The real estate sector and the building industry have grown, but the housing situation has worsened, mainly in large cities and at the expense of the younger generation and of newly-formed families which have had to look for homes in a rigid real estate market subject to strong speculative pressure. The current housing crisis in Spain has basically resulted in newly-formed families being kept out of the real state market because they are unable to pay the prices for homes. Housing costs throughout Spain are estimated to have risen 67% between 1987 and 1990, while family incomes during the period, according to the Survey of Family Budgets, rose less than 28%. The differential between housing costs and family incomes widened much more sharply in the large cities. The crisis led to youths becoming economically emancipated from their parents at a later age during the eighties. By 1991, they were becoming emancipated after they turned 27. The average age at which youths get married also rose in Spain over the 1980-87 period, from 24.9 to 26.3. The tragicomedy of securing a "little flat" in order to be able to marry is still a feature of courtship in Spain in the nineties. The paradoxical fact, which shows the basically speculative nature of investment in housing in recent years, is that despite the housing crisis the number of unoccupied dwellings in Spain has increased to 15.8% of the total in 1991. Added to the number of second homes, which are 15.4% of the total, this brings the total number of homes in the country which are not used as main homes to 31% in 1991.

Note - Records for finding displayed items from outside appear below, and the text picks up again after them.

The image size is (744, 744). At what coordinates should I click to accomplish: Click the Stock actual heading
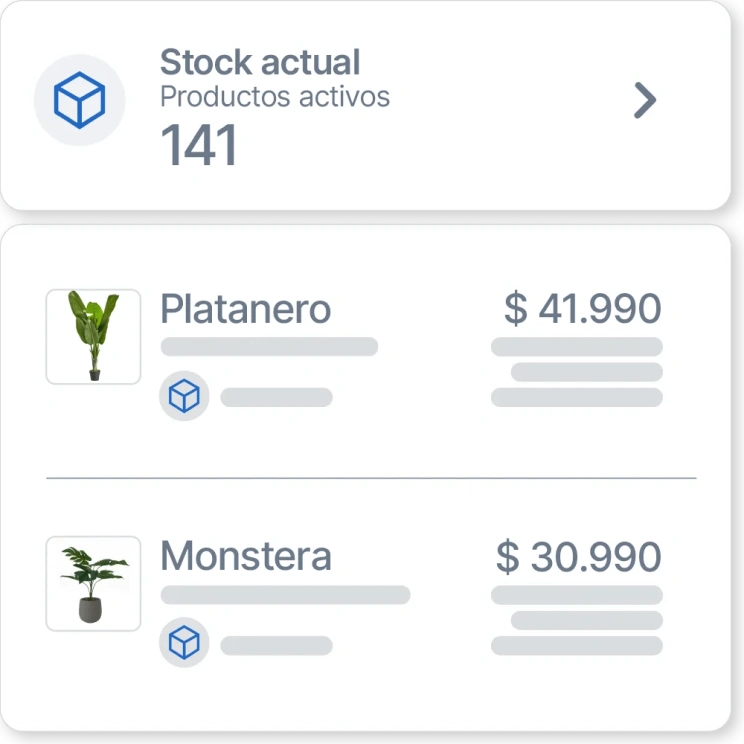coord(259,62)
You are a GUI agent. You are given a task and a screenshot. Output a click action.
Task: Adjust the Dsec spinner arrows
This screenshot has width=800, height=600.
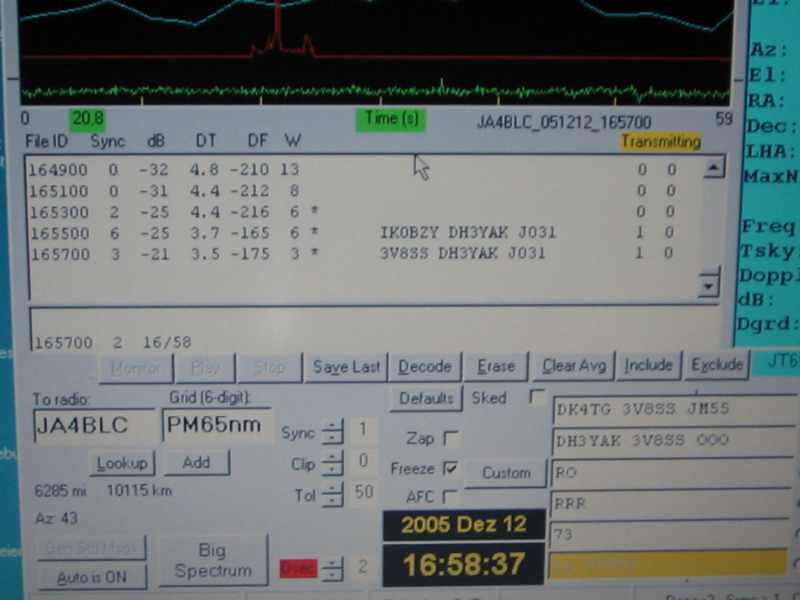[333, 568]
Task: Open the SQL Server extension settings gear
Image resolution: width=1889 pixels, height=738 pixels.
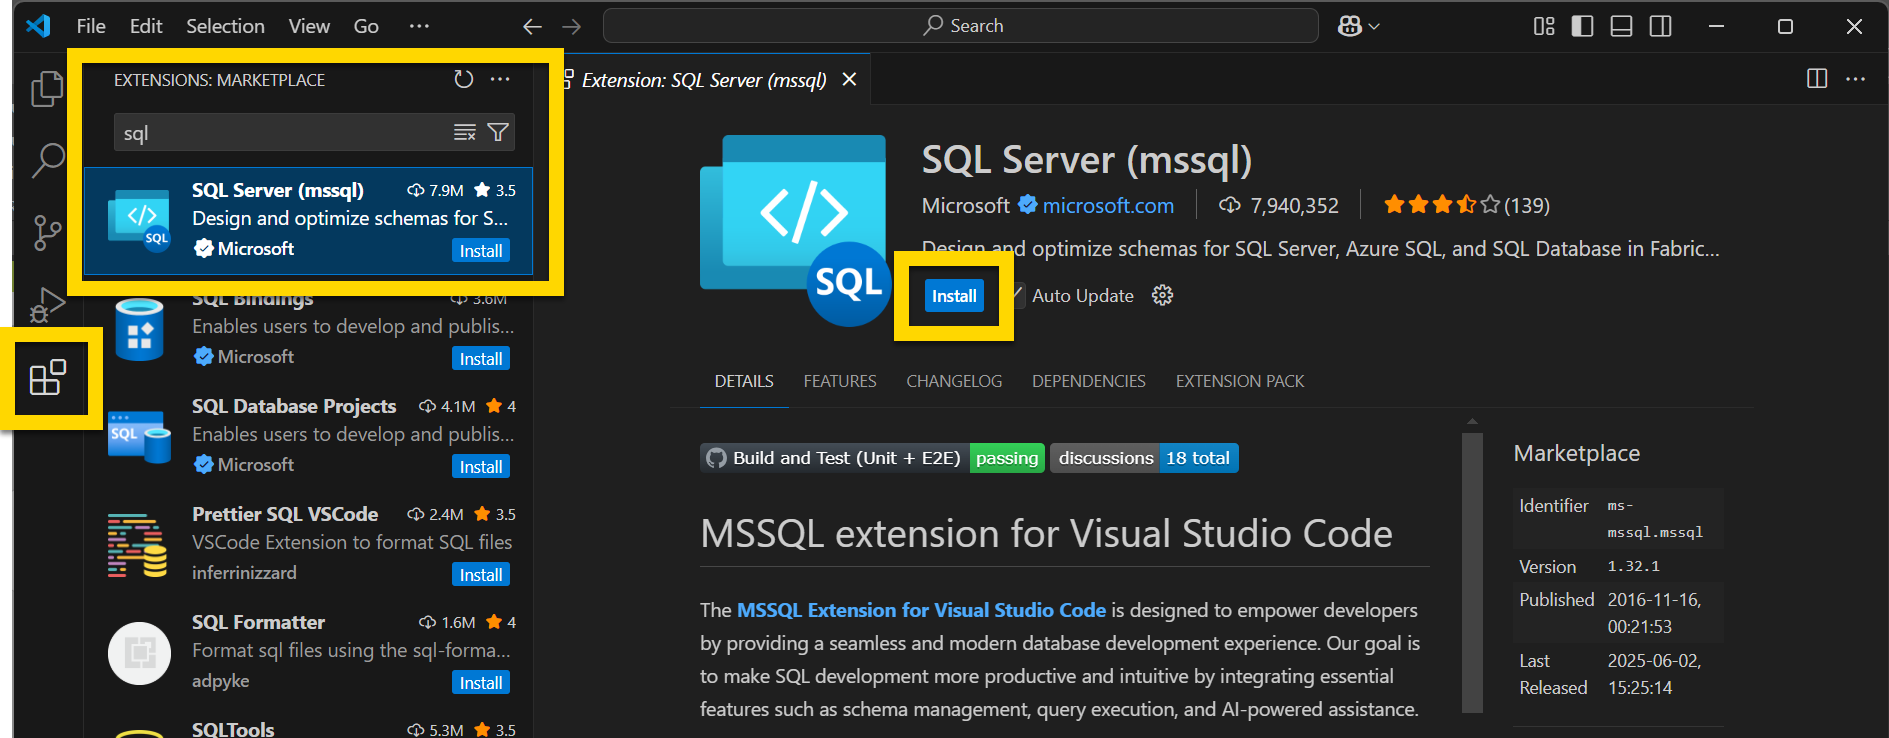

The Socialist Party and the Government responded to the criticism during the period before the municipal elections of 1991, undertaking to embark on a new housing policy aimed at providing homes within a term of four years (1991 to 1995) for 460,000 families at prices or rents that they could afford, and to revise the Rental Act in order to improve the comparatively insecure situation in which lessees have been placed. To be able to fulfil these promises, the Government has to revise the existing financial arrangements and tax benefits, and must substantially step up public-sector spending on housing, which currently stands at between 0.7 and 0.9 of GDP (according to various estimated), the lowest level in the European Community.